Threat researchers at eSentire have identified a new backdoor dubbed ChaosBot, written in Rust and using Discord as command-and-control (C2). First observed in late September 2025 within a financial-sector environment, the malware enables host reconnaissance, arbitrary command execution, and persistence while blending into legitimate network traffic, complicating detection.
Initial Access: LNK Phishing and Abused Credentials Enable Rapid Intrusion
According to eSentire, the operators combined stolen credentials applicable to both a Cisco VPN login and a privileged Active Directory service account with WMI-based remote execution for lateral movement. In parallel, users received LNK attachments via phishing emails. Opening the shortcut triggered a PowerShell one-liner that retrieved and executed the payload, while a decoy PDF themed as correspondence from the State Bank of Vietnam masked malicious activity.
DLL Sideloading via Edge Components to Reduce Telemetry
eSentire observed a DLL payload named msedge_elf.dll being sideloaded by the legitimate Microsoft Edge binary identity_helper.exe. This living-off-the-land approach minimizes anomalous process and module telemetry and increases the chance of evading signature-based engines. Post-deployment, ChaosBot performs system inventory and drops a fast reverse proxy (FRP) component to establish a resilient outbound tunnel for remote access.
Discord as C2: Per-Host Channels and Remote Tasking
The campaign’s defining trait is its Discord-based C2 workflow. For each compromised host, the operators create a dedicated channel named after the computer, then issue tasks directly through Discord. Activity was linked to accounts chaos_00019 and lovebb0024. Observed capabilities include host profiling, command execution, and control of auxiliary components like FRP to broaden network footholds.

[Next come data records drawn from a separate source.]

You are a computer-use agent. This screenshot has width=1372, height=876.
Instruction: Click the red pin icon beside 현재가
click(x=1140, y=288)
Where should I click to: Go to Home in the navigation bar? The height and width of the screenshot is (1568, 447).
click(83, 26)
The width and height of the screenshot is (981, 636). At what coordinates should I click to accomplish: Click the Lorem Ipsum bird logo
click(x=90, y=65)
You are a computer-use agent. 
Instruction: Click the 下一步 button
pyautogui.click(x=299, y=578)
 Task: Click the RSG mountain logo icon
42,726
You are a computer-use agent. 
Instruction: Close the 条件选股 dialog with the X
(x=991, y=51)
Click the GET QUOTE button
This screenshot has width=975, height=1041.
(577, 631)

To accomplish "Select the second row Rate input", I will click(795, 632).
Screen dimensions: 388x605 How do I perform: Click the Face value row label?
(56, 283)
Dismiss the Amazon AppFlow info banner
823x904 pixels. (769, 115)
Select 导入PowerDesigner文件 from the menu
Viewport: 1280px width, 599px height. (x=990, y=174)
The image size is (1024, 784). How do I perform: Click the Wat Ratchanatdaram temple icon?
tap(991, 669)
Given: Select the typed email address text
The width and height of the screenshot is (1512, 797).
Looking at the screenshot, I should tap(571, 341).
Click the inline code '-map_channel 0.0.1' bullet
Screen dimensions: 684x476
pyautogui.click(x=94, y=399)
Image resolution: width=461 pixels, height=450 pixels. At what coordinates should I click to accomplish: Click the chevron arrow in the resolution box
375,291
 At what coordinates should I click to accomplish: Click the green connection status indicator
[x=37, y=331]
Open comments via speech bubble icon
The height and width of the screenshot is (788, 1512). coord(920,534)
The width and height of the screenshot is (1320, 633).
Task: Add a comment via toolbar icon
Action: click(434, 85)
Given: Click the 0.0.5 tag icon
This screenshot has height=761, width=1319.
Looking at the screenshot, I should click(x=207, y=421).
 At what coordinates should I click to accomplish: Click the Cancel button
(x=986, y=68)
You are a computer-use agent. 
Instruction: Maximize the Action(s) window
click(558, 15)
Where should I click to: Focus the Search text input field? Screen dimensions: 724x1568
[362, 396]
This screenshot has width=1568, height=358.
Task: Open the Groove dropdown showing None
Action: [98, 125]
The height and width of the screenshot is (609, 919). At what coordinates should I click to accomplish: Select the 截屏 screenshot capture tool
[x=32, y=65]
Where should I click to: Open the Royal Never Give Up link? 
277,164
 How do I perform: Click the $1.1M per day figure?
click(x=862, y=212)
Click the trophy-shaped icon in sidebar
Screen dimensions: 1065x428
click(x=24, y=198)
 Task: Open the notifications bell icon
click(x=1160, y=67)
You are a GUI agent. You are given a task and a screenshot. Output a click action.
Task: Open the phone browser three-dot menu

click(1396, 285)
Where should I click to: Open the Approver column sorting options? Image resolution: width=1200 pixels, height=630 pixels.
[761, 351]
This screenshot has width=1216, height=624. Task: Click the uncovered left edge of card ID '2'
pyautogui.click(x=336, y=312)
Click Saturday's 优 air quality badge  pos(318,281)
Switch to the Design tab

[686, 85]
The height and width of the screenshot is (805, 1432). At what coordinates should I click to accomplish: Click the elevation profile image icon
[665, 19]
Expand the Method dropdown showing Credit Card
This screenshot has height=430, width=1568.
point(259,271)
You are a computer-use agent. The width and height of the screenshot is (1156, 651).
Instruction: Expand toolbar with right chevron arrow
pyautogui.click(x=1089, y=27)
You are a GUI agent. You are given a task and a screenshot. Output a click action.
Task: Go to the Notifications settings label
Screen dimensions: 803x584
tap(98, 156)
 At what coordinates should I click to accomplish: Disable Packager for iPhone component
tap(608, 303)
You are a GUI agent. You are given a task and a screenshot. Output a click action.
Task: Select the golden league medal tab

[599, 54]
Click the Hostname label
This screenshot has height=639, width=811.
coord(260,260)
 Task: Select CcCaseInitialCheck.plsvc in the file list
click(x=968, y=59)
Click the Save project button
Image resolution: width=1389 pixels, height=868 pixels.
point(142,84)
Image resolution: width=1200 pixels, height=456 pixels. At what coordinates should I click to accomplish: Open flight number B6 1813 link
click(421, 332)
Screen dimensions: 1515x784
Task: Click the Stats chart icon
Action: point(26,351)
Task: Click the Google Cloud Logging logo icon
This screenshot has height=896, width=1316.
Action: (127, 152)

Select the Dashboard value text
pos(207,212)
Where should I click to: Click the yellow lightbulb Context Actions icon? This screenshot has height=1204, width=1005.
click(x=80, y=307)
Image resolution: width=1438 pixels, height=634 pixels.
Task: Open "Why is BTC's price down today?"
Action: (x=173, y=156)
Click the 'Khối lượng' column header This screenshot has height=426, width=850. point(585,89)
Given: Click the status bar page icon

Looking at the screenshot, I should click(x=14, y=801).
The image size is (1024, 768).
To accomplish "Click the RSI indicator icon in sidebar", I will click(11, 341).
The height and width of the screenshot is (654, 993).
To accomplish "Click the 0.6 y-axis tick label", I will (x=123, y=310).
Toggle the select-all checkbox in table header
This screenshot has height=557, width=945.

Evasion Techniques: ETW Impairment and Virtualization Checks
New ChaosBot builds attempt to degrade security visibility and evade dynamic analysis. The malware patches ntdll!EtwEventWrite—short-circuiting the function to suppress Event Tracing for Windows (ETW) telemetry—hindering certain EDR detections. It also inspects MAC address prefixes associated with VMware and VirtualBox, exiting when virtualization is suspected to avoid sandboxing. These behaviors align with MITRE ATT&CK techniques T1562.001 Impair Defenses and T1497 Virtualization/Sandbox Evasion.
Alternate Access: Attempted Abuse of VS Code Tunnel
Beyond Discord and FRP, the attackers attempted to configure Visual Studio Code Tunnel as an auxiliary backdoor for remote command execution. While the effort reportedly failed, the choice underscores an ongoing trend: co-opting legitimate developer services to proxy access and blend malicious traffic into business workflows.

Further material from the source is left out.